Assets under management as of December 31, 1995 were approximately
$9.0 billion, which included approximately $988 million of assets of
AMR and its subsidiaries and affiliated entities. Hotchkis and Wiley
serves as an investment adviser to the Balanced Portfolio, Growth and
Income Portfolio and International Equity Portfolio. The Manager pays
Hotchkis and Wiley an annualized fee equal to .60% of the first $10
million of AMR Trust assets under its discretionary management, .50%
of the next $140 million of assets, .30% of the next $50 million of
assets, .20% of the next $800 million of assets and .15% of all excess
assets.
2) The Board has approved a change to the dividend policy of the
Limited-Term Income Fund. Effective October 1, 1996, dividends from the
Limited-Term Income Fund will be payable to shareholders of record as of
the close of business on the day on which they are declared.
3) The AMR Trust Board has approved the addition of South Korea as an
eligible country in which the International Equity Portfolio may invest.
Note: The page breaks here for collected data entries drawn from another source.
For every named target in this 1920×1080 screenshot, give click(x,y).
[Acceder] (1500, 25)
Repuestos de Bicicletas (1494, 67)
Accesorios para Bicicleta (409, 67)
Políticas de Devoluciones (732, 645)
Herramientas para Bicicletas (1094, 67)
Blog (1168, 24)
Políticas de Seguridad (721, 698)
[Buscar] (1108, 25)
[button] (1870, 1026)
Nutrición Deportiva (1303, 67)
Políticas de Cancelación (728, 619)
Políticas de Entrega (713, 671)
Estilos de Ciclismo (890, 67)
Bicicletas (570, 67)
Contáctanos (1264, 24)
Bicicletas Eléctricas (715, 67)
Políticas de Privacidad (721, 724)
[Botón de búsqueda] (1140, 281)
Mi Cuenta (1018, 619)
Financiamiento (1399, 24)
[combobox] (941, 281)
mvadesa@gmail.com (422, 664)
4) The second complete paragraph on page 17 under "American AAdvantage
Limited-Term Income Fund" is replaced by the following:
Although investments will not be restricted by either maturity or
duration of the securities purchased, under normal circumstances, the
Portfolio will seek to maintain a dollar weighted average duration of
one to three years. Because the timing on return of principal for
both asset-backed and mortgage-backed securities is uncertain, in
calculating the average weighted duration of the Portfolio, the
duration of these securities may be based on certain industry
conventions. The Manager serves as the sole active investment adviser
to the Limited-Term Income Fund and its corresponding Portfolio.
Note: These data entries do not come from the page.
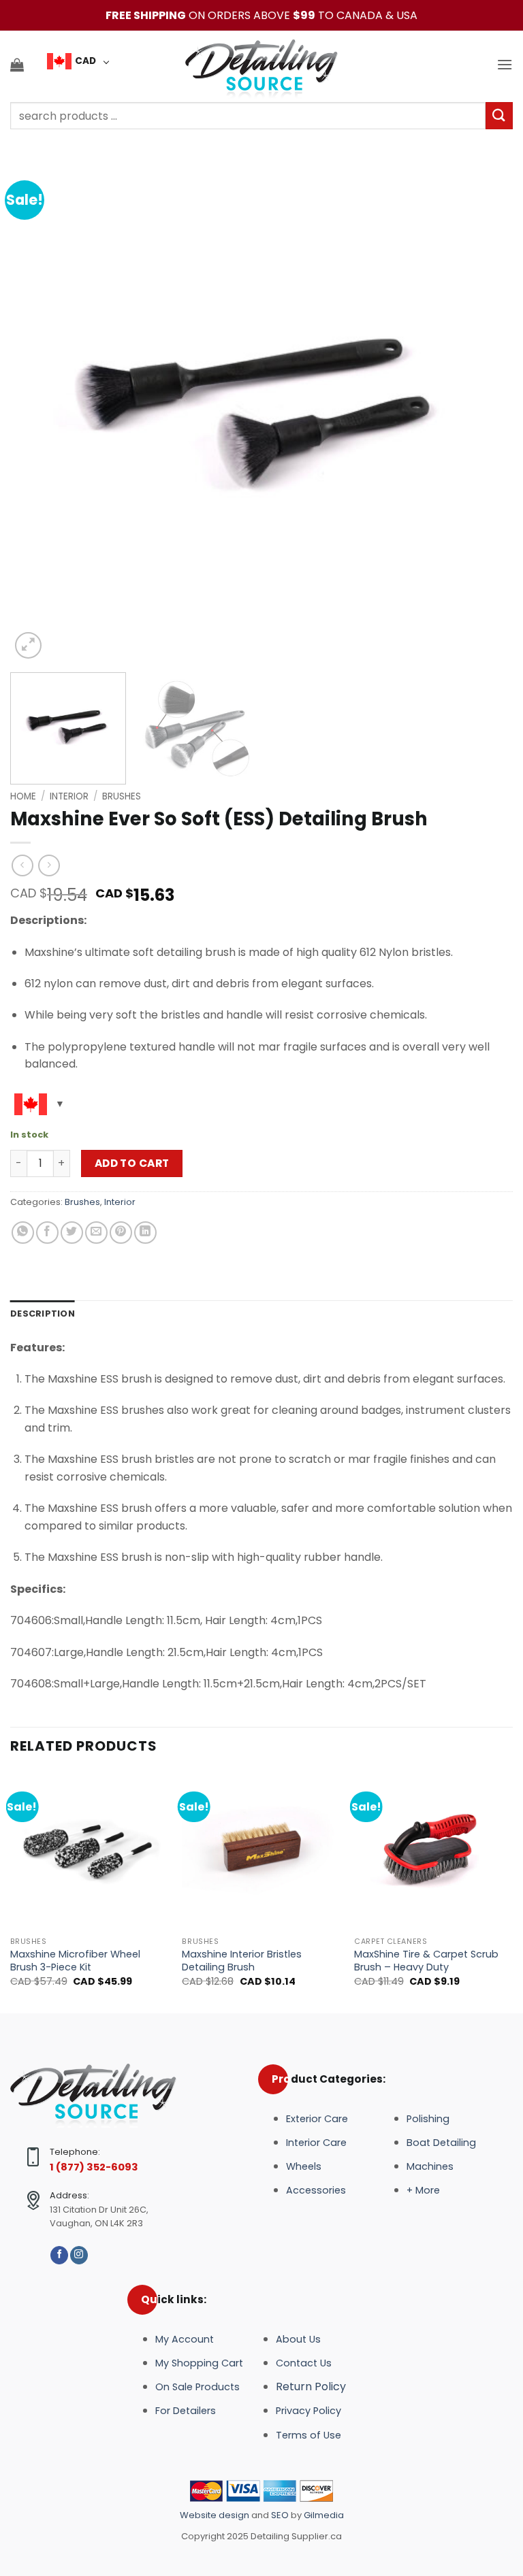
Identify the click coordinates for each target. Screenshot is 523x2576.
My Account (184, 2339)
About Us (298, 2339)
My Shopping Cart (199, 2363)
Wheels (303, 2166)
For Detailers (185, 2410)
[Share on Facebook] (47, 1232)
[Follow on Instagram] (79, 2255)
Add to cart (132, 1163)
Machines (430, 2166)
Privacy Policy (308, 2410)
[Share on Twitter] (72, 1232)
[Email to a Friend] (96, 1232)
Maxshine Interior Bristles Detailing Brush (242, 1960)
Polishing (428, 2119)
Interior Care (316, 2142)
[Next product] (22, 865)
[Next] (485, 411)
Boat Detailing (441, 2142)
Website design (215, 2515)
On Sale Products (197, 2387)
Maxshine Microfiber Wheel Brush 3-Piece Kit (75, 1960)
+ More (423, 2190)
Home (23, 796)
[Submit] (499, 115)
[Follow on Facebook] (59, 2255)
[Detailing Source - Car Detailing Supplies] (262, 65)
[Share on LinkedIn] (145, 1232)
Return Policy (311, 2386)
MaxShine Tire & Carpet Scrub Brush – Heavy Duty (426, 1960)
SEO (280, 2515)
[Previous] (37, 411)
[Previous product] (48, 865)
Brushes (121, 796)
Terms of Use (308, 2435)
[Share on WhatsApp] (23, 1232)
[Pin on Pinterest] (121, 1232)
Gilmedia (323, 2515)
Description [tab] (42, 1313)
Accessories (316, 2190)
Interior (69, 796)
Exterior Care (317, 2119)
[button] (17, 65)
5) The first paragraph under "Fund Advisory Agreements" on page 24 is
supplemented as follows:
At meetings held on March 26, 1996, the shareholders of the Balanced,
Growth and Income and International Equity Funds and the interest
holders of their respective Portfolios approved the adoption of a new
policy. This policy permits the Manager to enter into new or
modified advisory agreements with existing or new investment advisers
without approval of Trust Shareholders or AMR Trust interest holders,
but subject to approval of the Board and the AMR Trust Board. On
June 25, 1996, the Securities and Exchange Commission issued an
exemptive order which permits the adoption of this policy, subject to
compliance with certain conditions. Accordingly, the Manager intends
to rely upon this policy in connection with future decisions to enter
into new or modified advisory agreements with existing or new
investment advisers.
6)The applicable disclosures on pages 26-29 are supplemented as
follows:
Brandywine Asset Management, Inc., ("Brandywine") and Boatmen's Trust
Company ("Boatmen's") have been approved as additional advisers to
the Balanced Portfolio and the Growth and Income Portfolio and Rowe
Price-Fleming International, Inc. ("Fleming") has been approved as an
additional adviser to the International Equity Fund. The Manager
does not currently intend to allocate assets to Boatmen's or Fleming.
Effective April 1, 1996, the Manager allocated the assets of the
Balanced Portfolio and the Growth and Income Portfolio that were
previously managed by Capital Guardian Trust Company to Brandywine
and the other advisers to those Portfolios.
7)The fee schedule for Brandywine on page 26 is as follows:
The Manager pays Brandywine an annualized fee equal to .225% of
assets in the Balanced Portfolio and .25% of assets in the Growth and
Income Portfolio of the first $500 million of assets under its
discretionary management; .225% of the next $100 million on all
assets and .20% on all excess assets of these portfolios.